First, a couple helper functions:
(* Distance from x to the nearest member of list l. *)
listdist[x_, l_List] := Min[Abs[x - #] & /@ l]
(* Return a value x for the variable var such that expr/.var->x is at least (or
at most, if dir is -1) t. *)
invertish[expr_, var_, t_, dir_:1] := Module[{x = dir},
While[dir*(expr /. var -> x) < dir*t, x *= 2];
x]
And here's the main function:
(* Return a non-decreasing interpolating function that maps from the
reals to [0,1] and that is as close as possible to expr[var] without
violating the given constraints (a list of {x,ymin,ymax} triples).

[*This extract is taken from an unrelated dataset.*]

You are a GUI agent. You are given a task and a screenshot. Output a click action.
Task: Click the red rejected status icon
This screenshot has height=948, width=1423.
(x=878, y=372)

The model, expr, will have free parameters, params, so first do a
model fit to choose the parameters to satisfy the constraints as well
as possible. *)
cfit[constraints_, expr_, params_, var_] :=
Block[{xlist,bots,tops,loparams,hiparams,lofit,hifit,xmin,xmax,gap,aug,bests},
xlist = First /@ constraints;
bots = Most /@ constraints; (* bottom points of the constraints *)
tops = constraints /. {x_, _, ymax_} -> {x, ymax};
(* fit a model to the lower bounds of the constraints, and
to the upper bounds *)
loparams = FindFit[bots, expr, params, var];
hiparams = FindFit[tops, expr, params, var];
lofit[z_] = (expr /. loparams /. var -> z);
hifit[z_] = (expr /. hiparams /. var -> z);
(* find x-values where the fitted function is very close to 0 and to 1 *)
{xmin, xmax} = {
Min@Append[xlist, invertish[expr /. hiparams, var, 10^-6, -1]],
Max@Append[xlist, invertish[expr /. loparams, var, 1-10^-6]]};
(* the smallest gap between x-values in constraints *)

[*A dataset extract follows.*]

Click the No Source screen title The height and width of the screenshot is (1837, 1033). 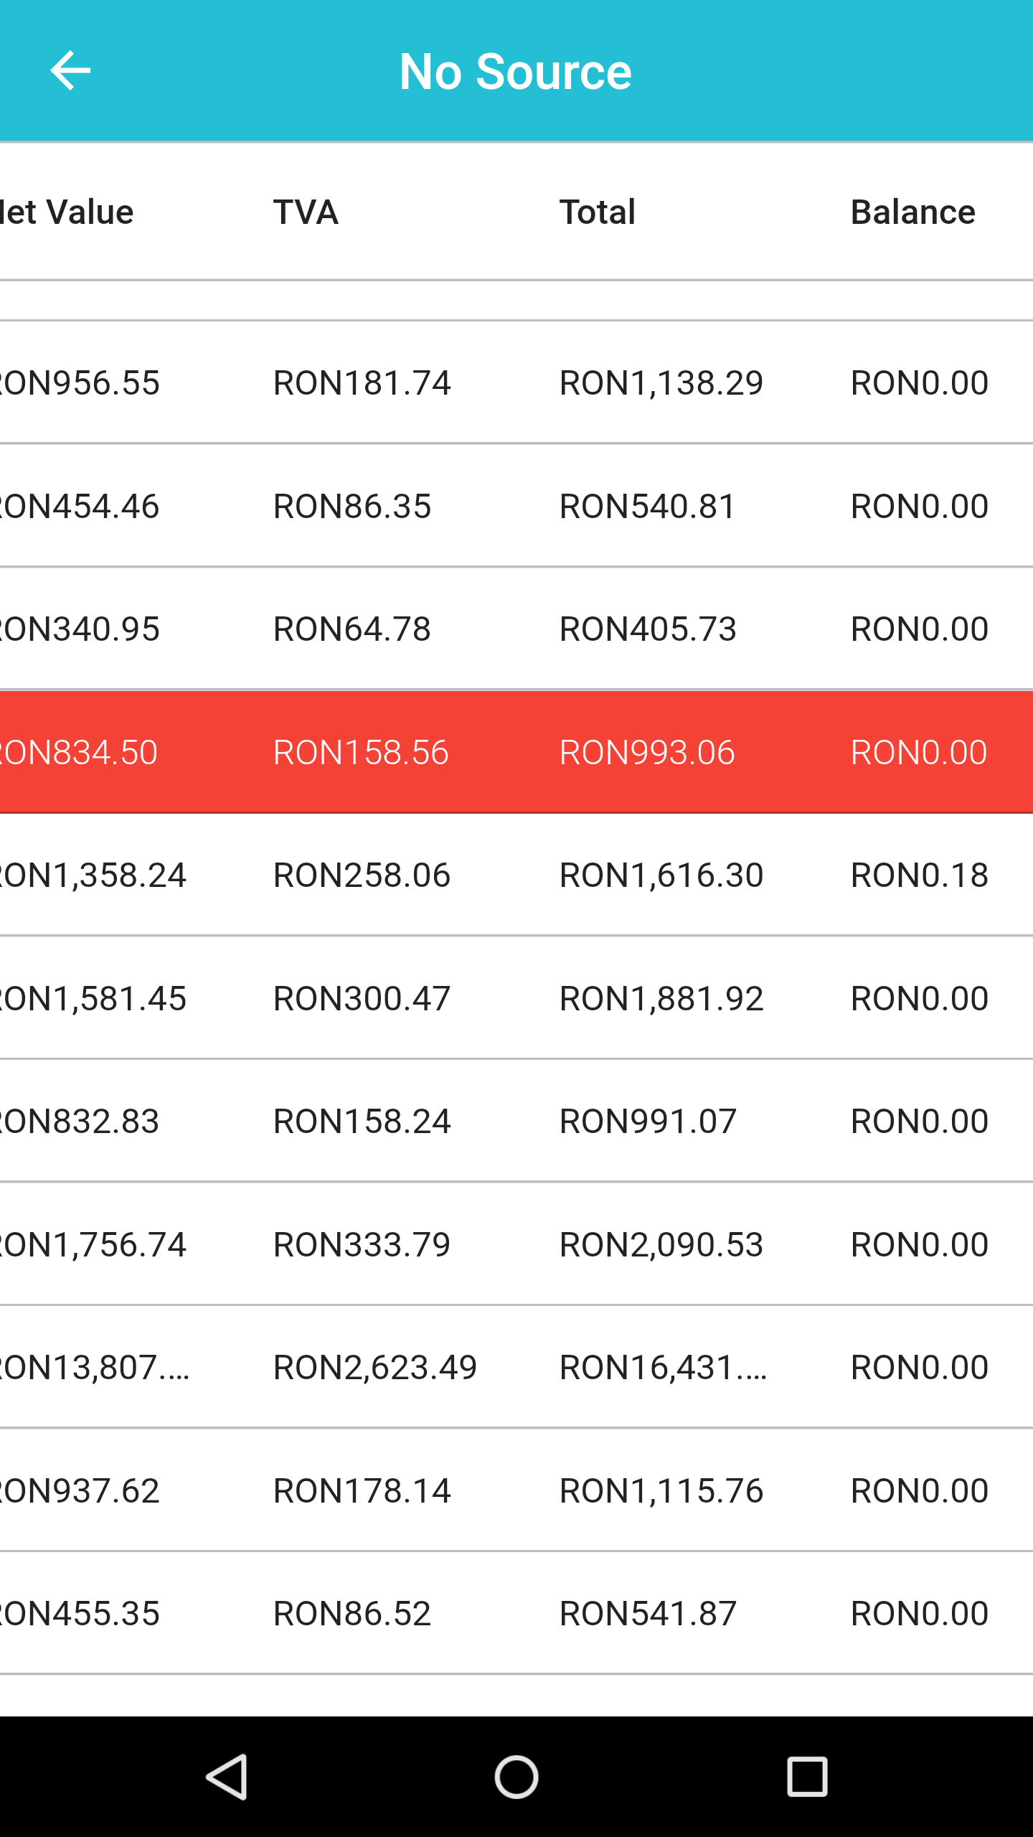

gap = Min[(#2 - #1 &) @@@ Partition[Sort[xlist], 2, 1]];
(* augment the constraints to fill in any gaps and extrapolate so there are
constraints everywhere from where the function is almost 0 to where it's
almost 1 *)
aug = SortBy[Join[constraints, Select[Table[{x, lofit[x], hifit[x]},
{x, xmin,xmax, gap}],
listdist[#[[1]],xlist]>gap&]], First];
(* pick a y-value from each constraint that is as close as possible to
the mean of lofit and hifit *)
bests = ({#1, Clip[(lofit[#1] + hifit[#1])/2, {#2, #3}]} &) @@@ aug;
Interpolation[bests, InterpolationOrder -> 3]]

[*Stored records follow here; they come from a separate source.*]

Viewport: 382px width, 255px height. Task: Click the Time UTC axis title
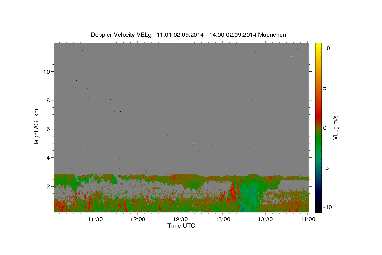pos(181,226)
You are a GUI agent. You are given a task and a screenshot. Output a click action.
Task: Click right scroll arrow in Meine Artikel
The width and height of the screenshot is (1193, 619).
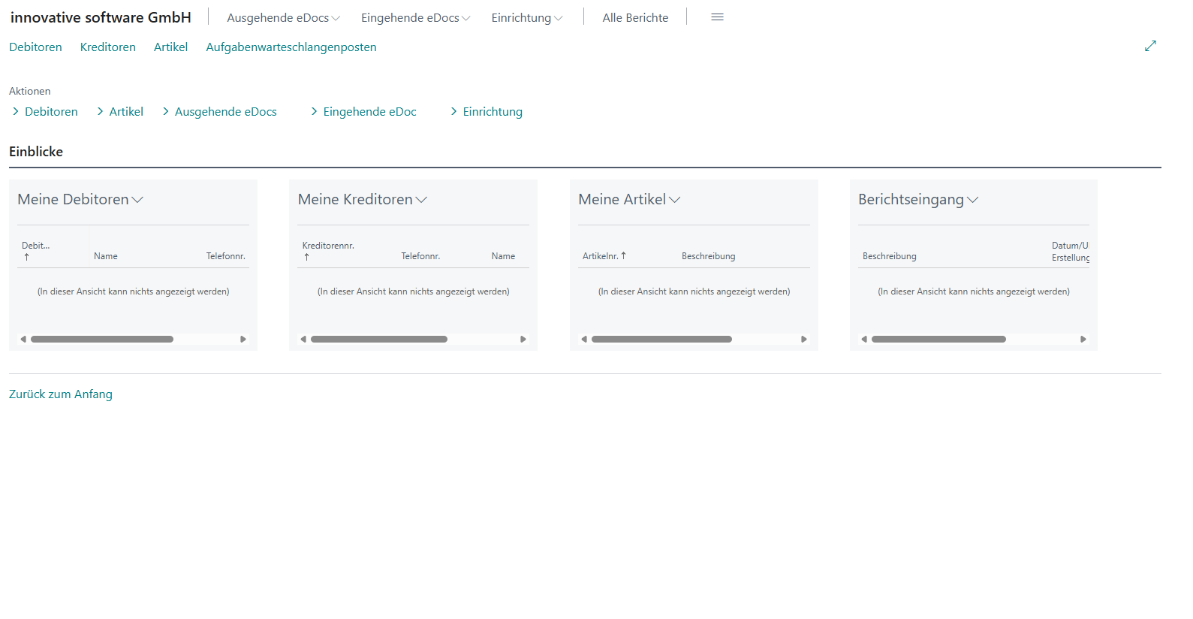pos(803,340)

For example, we can fit to a lognormal, normal, or logistic function:
g1 = cfit[constraints, CDF[LogNormalDistribution[mu,sigma], z], {mu,sigma}, z]
g2 = cfit[constraints, CDF[NormalDistribution[mu,sigma], z], {mu,sigma}, z]
g3 = cfit[constraints, 1/(1 + c*Exp[-k*z]), {c,k}, z]
Here's what those look like for my original list of example constraints:
The normal and logistic are nearly on top of each other and the lognormal is the blue curve.
These are not quite perfect.
In particular, they aren't quite monotone.
Here's a plot of the derivatives:
Plot[{g1'[x], g2'[x], g3'[x]}, {x, 0, 10}]
That reveals some lack of smoothness as well as the slight non-monotonicity near zero.
I welcome improvements on this solution!